- _作業目標_
**1.** 日本の酒に関する記事から、「国内酒市場の縮小と、広がる海外市場の可能性」から「択肢の幅も広がってきている。」までの範囲を一字も変えずに返せ。
**2.** 日本の酒に関する記事について、示された最後の文の直後から本文の記述を再開せよ。

日本の酒が、なぜ世界で評価された?「日本の酒文化」を外国人専門家の視点で見つめる #食の現在地

2024年12月5日、日本の「伝統的酒造り」がユネスコの無形文化遺産に登録された。日本酒、本格焼酎、泡盛、みりんなど、麹菌を使った伝統的な酒造りの知識と技術への国際的評価を海外の報道機関もこぞって報じた。実際のところ日本の酒文化は、外国人にはどのように映っているのだろうか? 日本の酒に携わる外国人3名に取材し、彼らの視点からその可能性を探ると、日本人が見過ごしていたかもしれない独自の文化や精神性を反映した魅力が浮かび上がってきた。(取材・文:松浦達也/編集:山田和正、Yahoo!ニュース オリジナル 特集編集部)
国内酒市場の縮小と、広がる海外市場の可能性
国内での日本酒市場は縮小傾向が続いている。農林水産省「日本酒をめぐる状況」(令和6年)によると、1973年に170万キロリットル超を出荷して以降は減少を続け、2023年には約39万キロリットルとピーク時の4分の1以下に。人口の減少や嗜好の多様化に加え、酒蔵の後継者問題などもあり、出荷量自体の反転は望みづらい状況となっている。
とはいえ、後ろ向きな話題ばかりではない。国内では量から質への転換が志向され、各蔵元はよりクオリティーの高い酒造りに取り組んでいる。低アルコール日本酒やクラフトサケ(日本酒の製造技術をもとにした新ジャンルの酒)など、愛好家にとっての選択肢の幅も広がってきている。
海外市場での動きも好調だ。日本酒造組合中央会が財務省貿易統計をもとに集計した資料によると、2024年の日本酒輸出総額は434.7億円で昨対比105.8%となり、4年連続での400億円台を達成した。とりわけアメリカは114.4億円と昨対比125.9%。数量はトップの8003キロリットル(昨対比123.1%)と絶好調。ワイン文化が浸透しているフランス、イタリア、ドイツでも過去最高額を記録した。

- _抜粋記録_
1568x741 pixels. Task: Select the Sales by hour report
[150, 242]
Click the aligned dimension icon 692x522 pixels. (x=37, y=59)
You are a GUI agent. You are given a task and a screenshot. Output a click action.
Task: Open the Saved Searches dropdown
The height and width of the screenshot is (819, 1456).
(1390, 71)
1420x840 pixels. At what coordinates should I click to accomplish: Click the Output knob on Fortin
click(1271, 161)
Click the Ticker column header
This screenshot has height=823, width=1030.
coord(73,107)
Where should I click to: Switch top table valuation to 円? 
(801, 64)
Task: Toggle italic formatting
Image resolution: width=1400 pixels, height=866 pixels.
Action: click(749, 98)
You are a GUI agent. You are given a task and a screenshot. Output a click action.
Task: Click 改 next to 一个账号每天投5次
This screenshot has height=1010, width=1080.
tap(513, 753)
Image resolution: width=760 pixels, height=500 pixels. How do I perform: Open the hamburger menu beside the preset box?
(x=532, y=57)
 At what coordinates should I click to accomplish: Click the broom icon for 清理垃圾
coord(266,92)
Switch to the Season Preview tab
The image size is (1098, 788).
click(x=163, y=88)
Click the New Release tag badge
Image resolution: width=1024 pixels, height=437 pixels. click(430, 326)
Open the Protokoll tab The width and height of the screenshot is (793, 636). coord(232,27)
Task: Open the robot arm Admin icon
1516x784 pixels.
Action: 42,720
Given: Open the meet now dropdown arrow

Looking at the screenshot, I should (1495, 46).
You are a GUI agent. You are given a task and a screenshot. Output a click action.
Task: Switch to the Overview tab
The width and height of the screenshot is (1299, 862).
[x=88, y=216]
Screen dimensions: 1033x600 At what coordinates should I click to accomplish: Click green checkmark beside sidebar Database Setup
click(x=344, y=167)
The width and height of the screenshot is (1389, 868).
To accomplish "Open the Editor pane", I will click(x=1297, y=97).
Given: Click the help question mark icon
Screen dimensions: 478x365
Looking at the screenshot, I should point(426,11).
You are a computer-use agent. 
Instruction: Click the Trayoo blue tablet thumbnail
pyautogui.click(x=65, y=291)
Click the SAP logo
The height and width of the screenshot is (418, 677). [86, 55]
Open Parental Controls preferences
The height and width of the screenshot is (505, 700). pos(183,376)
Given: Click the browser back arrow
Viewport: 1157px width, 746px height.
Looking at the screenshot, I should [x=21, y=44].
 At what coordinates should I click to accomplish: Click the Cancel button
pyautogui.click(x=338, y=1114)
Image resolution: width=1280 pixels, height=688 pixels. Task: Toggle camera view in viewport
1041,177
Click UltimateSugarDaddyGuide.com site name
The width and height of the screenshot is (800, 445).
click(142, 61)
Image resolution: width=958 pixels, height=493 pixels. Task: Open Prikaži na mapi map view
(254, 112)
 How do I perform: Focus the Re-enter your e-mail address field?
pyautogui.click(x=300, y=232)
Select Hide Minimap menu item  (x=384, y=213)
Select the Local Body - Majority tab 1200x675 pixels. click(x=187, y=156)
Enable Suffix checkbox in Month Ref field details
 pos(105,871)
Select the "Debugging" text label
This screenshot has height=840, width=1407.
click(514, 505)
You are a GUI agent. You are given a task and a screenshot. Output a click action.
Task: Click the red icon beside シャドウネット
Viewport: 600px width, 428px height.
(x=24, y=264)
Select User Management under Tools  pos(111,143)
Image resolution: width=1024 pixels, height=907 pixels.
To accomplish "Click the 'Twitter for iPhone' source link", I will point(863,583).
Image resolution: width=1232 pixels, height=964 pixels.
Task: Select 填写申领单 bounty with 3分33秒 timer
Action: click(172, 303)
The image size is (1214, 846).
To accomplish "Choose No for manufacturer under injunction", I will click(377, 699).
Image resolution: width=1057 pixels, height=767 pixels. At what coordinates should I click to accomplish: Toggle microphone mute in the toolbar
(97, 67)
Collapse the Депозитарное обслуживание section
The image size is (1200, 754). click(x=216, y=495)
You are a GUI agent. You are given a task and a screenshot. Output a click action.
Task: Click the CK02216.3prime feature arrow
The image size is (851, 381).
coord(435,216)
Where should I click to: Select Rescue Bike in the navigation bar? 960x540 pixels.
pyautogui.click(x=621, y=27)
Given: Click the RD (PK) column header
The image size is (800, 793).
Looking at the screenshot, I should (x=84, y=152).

- _課題別解答_
**1.**
国内酒市場の縮小と、広がる海外市場の可能性
国内での日本酒市場は縮小傾向が続いている。農林水産省「日本酒をめぐる状況」(令和6年)によると、1973年に170万キロリットル超を出荷して以降は減少を続け、2023年には約39万キロリットルとピーク時の4分の1以下に。人口の減少や嗜好の多様化に加え、酒蔵の後継者問題などもあり、出荷量自体の反転は望みづらい状況となっている。
とはいえ、後ろ向きな話題ばかりではない。国内では量から質への転換が志向され、各蔵元はよりクオリティーの高い酒造りに取り組んでいる。低アルコール日本酒やクラフトサケ(日本酒の製造技術をもとにした新ジャンルの酒)など、愛好家にとっての選択肢の幅も広がってきている。

**2.**
では実際、外国人から日本の酒や伝統的な酒造りはどのように評価されているのか。可能性や今後の課題について、日本を拠点に日本の酒の仕事に携わる3名に話を聞いた。
憧れたのは仕事への責任感。「酒造りは経験と勘」の言葉の重みを知った

外国人として日本で初めての杜氏(とうじ・日本酒造りの責任者)となったフィリップ・ハーパーさんは、現在は京都の木下酒造で杜氏を務める。ハーパーさんはなぜ異国の地で杜氏になることを決意したのか。
「杜氏さんや蔵人(酒造りの職人)がすごくかっこよかった。彼らの人柄や、仕事に対する責任感に憧れました」
1988年、ハーパーさんは英語教師として来日。大阪の高校に任用された後、同僚との交流を経て徐々に日本酒にのめり込んでいった。初来日から3年が過ぎた1991年、酒造りの現場に飛び込んだハーパーさんは、想像以上の過酷な労働環境に直面する。
「当時は秋に造りがはじまると春まで200日間、一日も休みがなかった。慣れないこともあって、毎日本当にボロボロでした」
酒造りの期間中は、蔵人たちが共同生活をしながら作業に励むという日本の文化にも驚かされたと言う。
「造りの時期は、蔵人全員が蔵で寝起きを共にします。普段は6時には仕事が始まり、繁忙期には朝4時30分から仕事が始まることもありました。作業は夕方の17時30分にいったん終わるけれど、夕食と風呂の後の20時頃にまた麹室(こうじむろ)に向かい、麹菌を振りかけた蒸し米を、一定の温度・湿度のもとで手入れをしながら麹を育てる作業を行います。麹室から出たらもう就寝の時間。毎日がその繰り返しでした」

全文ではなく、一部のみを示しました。